Per il prossimo mese sono previsti nuovi bonus per una particolare categoria di lavoratori. Avrai 150 euro a novembre se hai questo contratto.

Sono stati resi noti i dettagli del bonus da 150 euro previsto per novembre, con tutte le specifiche su quali categorie di lavoratori potranno beneficiare di questo sostegno.

Euro - Fonte Pixabay
Euro – Fonte Pixabay

Per il prossimo mese sono dunque previsti nuovi bonus per aiutare le categorie maggiormente colpite dal caro vita. Come anticipato già nei mesi precedenti arriverà infatti un sostegno di 150 euro, ma solo per determinate categorie di lavoratori. Ecco dunque i dettagli su chi potrà beneficiarne e come.

Bonus novembre 2022, a chi sarà rivolto

Negli ultimi anni, soprattutto con la pandemia che ha messo in ginocchio moltissime famiglie, il governo ha stanziato diversi sostegni – inserendoli tutti nei vari Decreti Aiuti che sono stati firmati dai vari esecutivi (altri potrebbero essere in arrivo per il mese di dicembre).

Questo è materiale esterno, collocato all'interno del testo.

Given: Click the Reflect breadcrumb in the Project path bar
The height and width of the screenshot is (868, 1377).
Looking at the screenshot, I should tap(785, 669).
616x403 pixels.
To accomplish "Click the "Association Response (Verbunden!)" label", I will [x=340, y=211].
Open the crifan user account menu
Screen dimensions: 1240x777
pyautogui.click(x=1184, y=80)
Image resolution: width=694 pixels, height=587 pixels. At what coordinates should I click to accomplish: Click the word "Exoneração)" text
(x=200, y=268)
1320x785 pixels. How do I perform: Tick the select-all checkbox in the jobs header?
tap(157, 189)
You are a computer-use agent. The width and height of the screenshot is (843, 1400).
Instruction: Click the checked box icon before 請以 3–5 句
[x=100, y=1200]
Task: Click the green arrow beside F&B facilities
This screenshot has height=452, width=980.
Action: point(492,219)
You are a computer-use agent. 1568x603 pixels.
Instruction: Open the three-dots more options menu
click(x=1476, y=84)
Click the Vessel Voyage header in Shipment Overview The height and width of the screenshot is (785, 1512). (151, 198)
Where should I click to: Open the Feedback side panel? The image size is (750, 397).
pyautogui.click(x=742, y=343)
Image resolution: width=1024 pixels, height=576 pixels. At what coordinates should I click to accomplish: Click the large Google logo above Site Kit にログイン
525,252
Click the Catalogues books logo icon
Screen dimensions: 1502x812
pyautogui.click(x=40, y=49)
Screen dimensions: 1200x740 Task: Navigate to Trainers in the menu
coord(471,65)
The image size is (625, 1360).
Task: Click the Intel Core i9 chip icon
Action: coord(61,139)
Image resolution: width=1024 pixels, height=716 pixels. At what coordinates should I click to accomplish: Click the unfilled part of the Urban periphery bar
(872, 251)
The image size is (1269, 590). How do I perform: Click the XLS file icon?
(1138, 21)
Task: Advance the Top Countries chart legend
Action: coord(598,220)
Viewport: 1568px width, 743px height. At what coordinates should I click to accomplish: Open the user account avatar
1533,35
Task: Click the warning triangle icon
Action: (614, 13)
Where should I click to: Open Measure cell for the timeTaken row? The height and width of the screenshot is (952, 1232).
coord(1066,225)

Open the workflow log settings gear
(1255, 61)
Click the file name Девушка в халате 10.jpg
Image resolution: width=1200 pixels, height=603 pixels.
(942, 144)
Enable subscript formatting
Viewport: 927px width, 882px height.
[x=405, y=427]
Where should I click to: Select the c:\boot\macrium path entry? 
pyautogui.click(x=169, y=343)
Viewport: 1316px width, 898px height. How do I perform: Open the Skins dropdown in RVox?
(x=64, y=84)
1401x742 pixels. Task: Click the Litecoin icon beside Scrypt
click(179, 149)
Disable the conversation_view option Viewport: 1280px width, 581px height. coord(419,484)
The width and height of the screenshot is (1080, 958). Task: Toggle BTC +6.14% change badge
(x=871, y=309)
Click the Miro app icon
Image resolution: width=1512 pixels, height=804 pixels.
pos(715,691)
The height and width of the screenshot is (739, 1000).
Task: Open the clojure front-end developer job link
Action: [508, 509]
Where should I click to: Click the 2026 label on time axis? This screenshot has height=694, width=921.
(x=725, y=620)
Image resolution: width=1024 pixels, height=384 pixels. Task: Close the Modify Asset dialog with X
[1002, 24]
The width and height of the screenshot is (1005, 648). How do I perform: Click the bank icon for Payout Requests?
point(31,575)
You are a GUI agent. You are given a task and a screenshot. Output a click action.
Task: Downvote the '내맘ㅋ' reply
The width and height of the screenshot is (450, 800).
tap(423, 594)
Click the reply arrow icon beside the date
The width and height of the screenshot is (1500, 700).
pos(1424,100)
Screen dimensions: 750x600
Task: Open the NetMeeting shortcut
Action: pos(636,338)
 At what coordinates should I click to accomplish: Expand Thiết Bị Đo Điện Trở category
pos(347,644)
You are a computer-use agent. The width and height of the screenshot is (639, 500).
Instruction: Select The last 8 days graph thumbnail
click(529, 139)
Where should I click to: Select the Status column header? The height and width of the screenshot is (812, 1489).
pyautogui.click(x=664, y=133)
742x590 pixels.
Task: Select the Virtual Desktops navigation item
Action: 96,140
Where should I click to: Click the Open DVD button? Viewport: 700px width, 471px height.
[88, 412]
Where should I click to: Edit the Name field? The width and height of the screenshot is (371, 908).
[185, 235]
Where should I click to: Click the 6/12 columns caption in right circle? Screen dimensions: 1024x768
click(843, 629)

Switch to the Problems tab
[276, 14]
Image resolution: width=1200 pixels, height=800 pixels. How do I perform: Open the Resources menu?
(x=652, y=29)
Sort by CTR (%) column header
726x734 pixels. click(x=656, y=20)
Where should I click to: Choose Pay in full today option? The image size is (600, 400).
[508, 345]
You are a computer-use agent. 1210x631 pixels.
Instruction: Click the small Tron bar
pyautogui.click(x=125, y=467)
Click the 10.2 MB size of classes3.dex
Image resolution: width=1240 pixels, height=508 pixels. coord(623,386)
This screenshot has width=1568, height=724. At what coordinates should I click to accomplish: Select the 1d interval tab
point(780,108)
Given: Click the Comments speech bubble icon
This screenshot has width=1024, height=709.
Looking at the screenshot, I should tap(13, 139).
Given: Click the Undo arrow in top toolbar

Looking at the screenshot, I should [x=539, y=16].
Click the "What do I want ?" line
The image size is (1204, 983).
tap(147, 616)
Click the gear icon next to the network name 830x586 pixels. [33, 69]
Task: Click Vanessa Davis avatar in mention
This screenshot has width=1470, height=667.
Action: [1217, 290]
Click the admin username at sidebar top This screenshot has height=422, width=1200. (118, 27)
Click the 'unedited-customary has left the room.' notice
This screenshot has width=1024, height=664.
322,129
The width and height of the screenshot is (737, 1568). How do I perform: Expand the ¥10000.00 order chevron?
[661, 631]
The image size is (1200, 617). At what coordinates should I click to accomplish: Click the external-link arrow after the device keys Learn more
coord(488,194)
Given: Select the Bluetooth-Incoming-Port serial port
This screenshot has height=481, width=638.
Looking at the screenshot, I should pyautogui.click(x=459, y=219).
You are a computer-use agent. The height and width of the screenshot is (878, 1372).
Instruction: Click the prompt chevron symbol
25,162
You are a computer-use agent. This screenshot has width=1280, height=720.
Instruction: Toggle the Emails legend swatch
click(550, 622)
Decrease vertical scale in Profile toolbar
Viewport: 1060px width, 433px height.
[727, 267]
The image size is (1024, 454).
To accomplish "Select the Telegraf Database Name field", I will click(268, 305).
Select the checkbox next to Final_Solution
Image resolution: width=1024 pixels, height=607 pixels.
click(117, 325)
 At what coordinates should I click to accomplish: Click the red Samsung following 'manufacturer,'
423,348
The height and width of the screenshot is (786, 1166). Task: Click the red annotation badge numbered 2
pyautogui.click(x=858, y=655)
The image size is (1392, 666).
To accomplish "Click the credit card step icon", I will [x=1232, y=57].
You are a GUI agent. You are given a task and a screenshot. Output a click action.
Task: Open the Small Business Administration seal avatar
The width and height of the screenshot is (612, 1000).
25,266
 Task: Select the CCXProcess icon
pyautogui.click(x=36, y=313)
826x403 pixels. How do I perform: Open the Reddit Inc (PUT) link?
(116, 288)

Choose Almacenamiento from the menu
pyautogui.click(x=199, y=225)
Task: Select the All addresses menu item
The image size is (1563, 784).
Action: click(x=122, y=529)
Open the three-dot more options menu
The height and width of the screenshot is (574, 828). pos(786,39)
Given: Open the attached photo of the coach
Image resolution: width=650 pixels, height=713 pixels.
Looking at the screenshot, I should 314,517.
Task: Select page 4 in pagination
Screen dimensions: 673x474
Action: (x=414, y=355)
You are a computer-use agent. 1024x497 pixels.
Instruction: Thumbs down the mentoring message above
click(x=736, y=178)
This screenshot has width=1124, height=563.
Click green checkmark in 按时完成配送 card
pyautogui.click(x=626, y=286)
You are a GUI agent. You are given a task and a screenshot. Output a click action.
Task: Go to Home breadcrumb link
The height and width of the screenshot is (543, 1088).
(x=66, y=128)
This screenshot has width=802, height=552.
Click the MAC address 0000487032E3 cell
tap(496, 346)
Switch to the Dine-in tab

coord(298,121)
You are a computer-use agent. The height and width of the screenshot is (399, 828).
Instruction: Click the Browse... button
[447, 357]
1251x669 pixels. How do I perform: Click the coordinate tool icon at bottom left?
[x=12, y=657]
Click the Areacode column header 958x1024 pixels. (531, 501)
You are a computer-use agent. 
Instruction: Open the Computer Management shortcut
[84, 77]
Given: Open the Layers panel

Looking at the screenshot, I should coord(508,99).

Salvadanaio - Fonte Pixabay
Salvadanaio – Fonte Pixabay

Quello di novembre in particolare destinerà 150 euro alle famiglie più indigenti e in queste ore l’INPS ha reso note quali sono le categorie di lavoratori che potranno beneficiarne.

Questa volta la misura sarà rivolta a chi ha un contratto di lavoro subordinato – anche part-time – ad esclusione di chi ha un rapporto di lavoro di tipo domestico e degli agricoli. Inoltre la retribuzione imponibile per il mese di novembre non potrà superare i 1.538 euro.

Bonus 150 euro: come funziona

L’Istituto Nazionale Previdenza Sociale ha inoltre precisato che il bonus da 150 euro arriverà direttamente in busta paga e che il diritto a riceverlo è riconosciuto in automatico, a patto però che sia presentata una dichiarazione dei lavoratori stessi in cui si conferma di non essere titolari di altri trattamenti pensionistici.

Soldi - Fonte Pixabay
Soldi – Fonte Pixabay

Non sarà quindi permesso cumulare il bonus con assegni sociali o quelli per invalidi civili e non essere appartenenti ad un nucleo famigliare che beneficia del reddito di cittadinanza.

In ultimo, ad anticipare il sostegno sarà il datore di lavoro; in seguito sarà l’INPS a comunicare a quest’ultimo come può recuperare i 150 euro versati per il proprio lavoratore. Le istruzioni per poter richiedere il rimborso saranno rese pubbliche con un messaggio da parte dell’Istituto.